The diffusivity of glucose was determined in each untreated hydrogel material. Glucose diffusivity in pHEMA was (8.1 ± 0.38) × 10-8 cm2/s, while the glucose diffusivities in pAM and p(HEMA-co-AM) slabs were (2.7 ± 0.15) × 10-6 cm2/s and (2.5 ± 0.08) × 10-6 cm2/s, respectively (Table 1). Glucose diffusivity was therefore not significantly different in the pAM and p(HEMA-co-AM) slabs (α = 0.05), while diffusivity of glucose in the pHEMA slabs was significantly lower (~25X) (Figure 6).

Figure 6.

Figure 6

Glucose diffusivity in pHEMA, pAM, and p(HEMA-co-AM) gels. Diffusivities (D) are shown for untreated, serum-exposed (t = 1 week, 1 month) and explanted gels (t = 1 week, 1 month). Error bars represent 95% confidence intervals

After exposure to serum or implantation, all materials showed a significant (α = 0.05) drop in glucose diffusivity from their untreated state (Figure 6). However, glucose diffusivity in serum-exposed gels did not differ significantly from 1 week to 1 month for all three materials. Additionally, for pAM and p(HEMA-co-AM), explanted gels that were implanted for 1 week and 1 month did not significantly differ from each other or from the serum-exposed gels but were significantly different from the untreated gels. Interestingly, explanted pHEMA gels had very different diffusivities from those of their serum-exposed counterparts.

Sensor testing

Untreated hydrogel sensor slabs showed very different sensor characteristics from one another (Figure 7). The pHEMA slabs responded nearly linearly over the glucose range, while p(HEMA-co-AM) slab response was sigmoidal and saturated near 100 mg/dl glucose (Figure 7). Repeatable response data could not be obtained from pAM sensor gels due to signal instability (data not shown). Sensitivity and range for the hydrogels were also remarkably different, with pHEMA having substantially lower sensitivity and a correspondingly wider range for than p(HEMA-co-AM) (Table 1).

Figure 7.

Figure 7

Averaged response curves from separate polymer gels of pHEMA (blue) and p(HEMA-co-AM) (red). Fits of the gel average response are shown (solid lines) as well as boundaries of the analytical range (vertical dotted lines). Data are reported as percentage change in luminescence lifetime from the baseline lifetime at 0 mg/dl glucose. Error bars represent standard deviations (pHEMA n = 7, p(HEMA-co-AM) n = 4)

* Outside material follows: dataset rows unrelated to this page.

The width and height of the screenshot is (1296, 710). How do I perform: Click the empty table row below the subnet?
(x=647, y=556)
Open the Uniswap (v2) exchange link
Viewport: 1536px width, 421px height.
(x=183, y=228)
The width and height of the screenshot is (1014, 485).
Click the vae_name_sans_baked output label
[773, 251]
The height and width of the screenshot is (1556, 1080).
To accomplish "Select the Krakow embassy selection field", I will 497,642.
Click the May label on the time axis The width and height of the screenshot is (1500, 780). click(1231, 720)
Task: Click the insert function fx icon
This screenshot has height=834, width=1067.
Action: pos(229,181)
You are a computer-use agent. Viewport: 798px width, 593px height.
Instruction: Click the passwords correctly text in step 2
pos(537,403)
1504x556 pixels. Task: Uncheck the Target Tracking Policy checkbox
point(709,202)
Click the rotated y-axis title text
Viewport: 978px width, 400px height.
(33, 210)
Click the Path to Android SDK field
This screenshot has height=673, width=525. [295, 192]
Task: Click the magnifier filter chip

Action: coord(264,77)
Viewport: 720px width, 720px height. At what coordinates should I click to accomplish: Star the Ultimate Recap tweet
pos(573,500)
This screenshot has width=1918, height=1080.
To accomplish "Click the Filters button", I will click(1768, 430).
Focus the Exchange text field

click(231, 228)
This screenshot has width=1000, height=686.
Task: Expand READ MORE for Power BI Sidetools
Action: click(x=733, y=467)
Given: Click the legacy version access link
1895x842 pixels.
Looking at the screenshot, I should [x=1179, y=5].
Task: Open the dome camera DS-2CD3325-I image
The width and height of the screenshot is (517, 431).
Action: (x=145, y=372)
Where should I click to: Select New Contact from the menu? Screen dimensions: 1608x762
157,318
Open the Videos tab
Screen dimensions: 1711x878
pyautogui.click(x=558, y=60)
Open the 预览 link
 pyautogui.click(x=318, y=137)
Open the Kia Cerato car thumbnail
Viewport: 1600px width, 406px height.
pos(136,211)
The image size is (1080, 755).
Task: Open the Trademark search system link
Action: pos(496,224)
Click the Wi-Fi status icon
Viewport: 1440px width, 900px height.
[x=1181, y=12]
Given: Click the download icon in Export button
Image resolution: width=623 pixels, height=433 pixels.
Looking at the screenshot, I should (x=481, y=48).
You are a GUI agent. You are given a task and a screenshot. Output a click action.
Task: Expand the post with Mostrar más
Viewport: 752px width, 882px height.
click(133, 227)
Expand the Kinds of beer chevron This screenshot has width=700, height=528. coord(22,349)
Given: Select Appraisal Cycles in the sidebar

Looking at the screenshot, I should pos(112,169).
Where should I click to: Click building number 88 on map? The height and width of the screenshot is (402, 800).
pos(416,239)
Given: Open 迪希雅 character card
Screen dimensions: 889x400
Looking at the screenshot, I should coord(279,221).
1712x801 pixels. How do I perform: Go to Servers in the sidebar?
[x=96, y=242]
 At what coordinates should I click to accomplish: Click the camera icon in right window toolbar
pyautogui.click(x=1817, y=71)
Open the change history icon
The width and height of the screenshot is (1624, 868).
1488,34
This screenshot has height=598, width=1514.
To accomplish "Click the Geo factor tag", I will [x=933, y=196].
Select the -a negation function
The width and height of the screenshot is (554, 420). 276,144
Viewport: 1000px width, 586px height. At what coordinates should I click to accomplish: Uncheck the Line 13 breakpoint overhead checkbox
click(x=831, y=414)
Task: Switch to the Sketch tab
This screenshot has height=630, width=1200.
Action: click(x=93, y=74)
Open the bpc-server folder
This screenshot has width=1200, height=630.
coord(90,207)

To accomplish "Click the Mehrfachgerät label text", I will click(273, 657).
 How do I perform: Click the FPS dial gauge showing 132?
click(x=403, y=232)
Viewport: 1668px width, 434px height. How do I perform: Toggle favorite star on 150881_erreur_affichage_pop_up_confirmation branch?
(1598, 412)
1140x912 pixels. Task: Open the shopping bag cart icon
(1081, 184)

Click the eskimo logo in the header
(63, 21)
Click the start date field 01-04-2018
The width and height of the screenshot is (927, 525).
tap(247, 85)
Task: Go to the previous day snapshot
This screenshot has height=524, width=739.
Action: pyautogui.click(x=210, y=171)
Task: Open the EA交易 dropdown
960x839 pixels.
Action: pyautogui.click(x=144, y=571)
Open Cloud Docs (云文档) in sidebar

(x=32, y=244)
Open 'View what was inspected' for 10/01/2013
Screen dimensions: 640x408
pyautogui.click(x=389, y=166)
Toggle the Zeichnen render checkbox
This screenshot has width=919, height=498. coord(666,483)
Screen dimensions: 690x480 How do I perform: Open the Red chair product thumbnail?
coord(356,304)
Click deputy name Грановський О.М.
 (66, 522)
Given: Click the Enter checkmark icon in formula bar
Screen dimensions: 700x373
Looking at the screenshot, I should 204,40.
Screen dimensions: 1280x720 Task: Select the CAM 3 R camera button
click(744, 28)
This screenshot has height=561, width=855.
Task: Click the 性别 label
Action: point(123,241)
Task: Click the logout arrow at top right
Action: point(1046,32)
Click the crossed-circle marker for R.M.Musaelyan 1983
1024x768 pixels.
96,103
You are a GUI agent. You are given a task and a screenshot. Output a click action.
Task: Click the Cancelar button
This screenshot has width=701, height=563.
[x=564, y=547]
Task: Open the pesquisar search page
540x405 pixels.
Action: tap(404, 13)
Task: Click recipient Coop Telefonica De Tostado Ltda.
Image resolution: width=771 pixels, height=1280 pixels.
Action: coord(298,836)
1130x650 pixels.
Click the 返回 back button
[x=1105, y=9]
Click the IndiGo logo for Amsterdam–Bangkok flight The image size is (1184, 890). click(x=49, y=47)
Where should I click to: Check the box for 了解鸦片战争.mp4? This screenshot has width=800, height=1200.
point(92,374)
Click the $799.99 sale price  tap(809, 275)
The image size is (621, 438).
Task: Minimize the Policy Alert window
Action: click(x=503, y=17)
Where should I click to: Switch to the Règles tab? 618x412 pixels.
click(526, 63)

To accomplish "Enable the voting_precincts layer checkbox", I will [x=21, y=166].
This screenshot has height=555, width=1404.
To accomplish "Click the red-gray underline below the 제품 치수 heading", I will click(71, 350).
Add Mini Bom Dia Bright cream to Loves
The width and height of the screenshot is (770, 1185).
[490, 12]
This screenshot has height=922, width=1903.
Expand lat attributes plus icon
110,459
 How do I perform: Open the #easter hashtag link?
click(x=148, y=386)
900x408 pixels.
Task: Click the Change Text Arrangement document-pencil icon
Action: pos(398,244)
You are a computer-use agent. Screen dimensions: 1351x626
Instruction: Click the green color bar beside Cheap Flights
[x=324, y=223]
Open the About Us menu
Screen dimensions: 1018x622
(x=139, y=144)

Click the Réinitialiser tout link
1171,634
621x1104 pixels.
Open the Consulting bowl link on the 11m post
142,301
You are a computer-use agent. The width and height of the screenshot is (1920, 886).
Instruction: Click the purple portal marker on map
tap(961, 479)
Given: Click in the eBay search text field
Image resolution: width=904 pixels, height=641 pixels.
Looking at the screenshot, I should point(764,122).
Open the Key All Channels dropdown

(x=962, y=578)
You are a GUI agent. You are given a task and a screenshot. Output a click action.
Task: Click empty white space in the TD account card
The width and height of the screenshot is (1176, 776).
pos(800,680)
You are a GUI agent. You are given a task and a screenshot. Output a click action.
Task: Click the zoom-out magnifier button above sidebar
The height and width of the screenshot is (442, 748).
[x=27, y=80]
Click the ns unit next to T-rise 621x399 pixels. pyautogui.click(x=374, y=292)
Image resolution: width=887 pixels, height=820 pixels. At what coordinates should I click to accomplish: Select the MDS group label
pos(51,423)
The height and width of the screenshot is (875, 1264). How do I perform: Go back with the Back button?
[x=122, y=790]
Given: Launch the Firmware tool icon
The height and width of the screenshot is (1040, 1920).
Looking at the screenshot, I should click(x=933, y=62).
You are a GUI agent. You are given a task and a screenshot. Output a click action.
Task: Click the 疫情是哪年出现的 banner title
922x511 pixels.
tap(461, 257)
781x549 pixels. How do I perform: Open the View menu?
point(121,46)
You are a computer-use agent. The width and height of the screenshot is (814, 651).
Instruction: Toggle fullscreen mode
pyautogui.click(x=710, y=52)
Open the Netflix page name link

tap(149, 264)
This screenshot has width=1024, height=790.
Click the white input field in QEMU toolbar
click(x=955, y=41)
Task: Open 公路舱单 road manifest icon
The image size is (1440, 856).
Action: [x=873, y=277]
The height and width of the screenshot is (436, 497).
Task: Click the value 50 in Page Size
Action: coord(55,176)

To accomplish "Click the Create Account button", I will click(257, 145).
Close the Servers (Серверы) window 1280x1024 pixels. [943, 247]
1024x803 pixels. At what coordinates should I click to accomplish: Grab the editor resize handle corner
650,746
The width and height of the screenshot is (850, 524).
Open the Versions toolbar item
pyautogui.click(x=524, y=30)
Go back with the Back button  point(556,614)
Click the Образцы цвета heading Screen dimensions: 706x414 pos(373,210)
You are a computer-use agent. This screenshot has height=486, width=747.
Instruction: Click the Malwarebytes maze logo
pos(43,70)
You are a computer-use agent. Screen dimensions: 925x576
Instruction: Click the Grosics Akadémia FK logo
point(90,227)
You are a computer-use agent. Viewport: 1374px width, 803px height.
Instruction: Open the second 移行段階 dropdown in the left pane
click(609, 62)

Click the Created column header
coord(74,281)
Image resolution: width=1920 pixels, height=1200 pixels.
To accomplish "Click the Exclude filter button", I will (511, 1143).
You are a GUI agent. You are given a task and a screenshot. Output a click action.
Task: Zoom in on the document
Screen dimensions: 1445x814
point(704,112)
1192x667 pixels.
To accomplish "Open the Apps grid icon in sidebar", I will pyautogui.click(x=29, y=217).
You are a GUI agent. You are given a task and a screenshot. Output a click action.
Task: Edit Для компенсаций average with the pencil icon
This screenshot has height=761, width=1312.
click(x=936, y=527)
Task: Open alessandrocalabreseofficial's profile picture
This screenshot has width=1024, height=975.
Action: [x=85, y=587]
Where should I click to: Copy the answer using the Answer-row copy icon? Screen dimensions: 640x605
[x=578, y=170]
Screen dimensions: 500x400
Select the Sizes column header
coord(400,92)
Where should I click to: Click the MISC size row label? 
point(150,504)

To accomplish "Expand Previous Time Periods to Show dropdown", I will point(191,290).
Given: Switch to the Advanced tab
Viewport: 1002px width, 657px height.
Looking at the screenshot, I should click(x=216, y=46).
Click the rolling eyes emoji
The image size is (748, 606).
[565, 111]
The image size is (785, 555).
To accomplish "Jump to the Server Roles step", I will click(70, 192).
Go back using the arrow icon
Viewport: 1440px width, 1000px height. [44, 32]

Gels that were exposed to serum exhibited significant changes in response characteristics (Figure 8). The pHEMA gels that were exposed to serum had similar sensitivity to the untreated gels but had only a slightly lower analytical range. Gel-response characteristics of p(HEMA-co-AM) were more dramatically affected by the exposure to serum. Serum-exposed p(HEMA-co-AM) gels had significantly reduced sensitivity and increased range compared to the untreated gels (Table 1).

Figure 8.

Figure 8

Averaged response curves from separate polymer gels of (A) pHEMA and (B) p(HEMA-co-AM), before (blue) and after (red) exposure to serum. Fits of the gel average response are shown (solid lines) as well as boundaries of the analytical range (vertical dotted lines). Data are reported as percentage change in luminescence lifetime from the baseline lifetime at 0 mg/dl glucose. Error bars represent standard deviations (untreated pHEMA n = 7, serum-exposed pHEMA n = 3, untreated p(HEMA-co-AM) n = 4, and serum-exposed p(HEMA-co-AM) n = 3)

Discussion

Diffusion

The measured glucose diffusivity values obtained in untreated pHEMA and pAM agreed well with other reported values.2325 Furthermore, the overall glucose permeation through the materials decreased after exposure to serum as well as implantation, as was expected and has been observed by others.11,12,21,26,27

Two interesting and useful observations were made from these data. First, glucose diffusivity in the materials did not change significantly from 1 week to 1 month. This suggests that the biofouling processes responsible for altering glucose diffusion reached steady state within 1 week, such that longer experiments were not needed to study this phenomenon. The effects of fouling appeared to occur quickly in both cases and therefore were not a result of slow reactions or prolonged accumulation. It is possible that even shorter exposure times could yield the same effects; this can be studied in future work to minimize required experimental duration. Secondly, the change in diffusivity upon exposure to serum was not significantly different from the change in diffusivity upon implantation for 1 week or 1 month. This result seems to indicate that in these materials, protein adsorption accounted for the observed decrease in glucose diffusivity. Taken together, these results suggest that (1) serum incubation provide an adequate first-order approximation of the effects of in vivo biofouling, and (2) 1-week incubation is sufficient as an upper limit for required exposures to mimic in vivo fouling.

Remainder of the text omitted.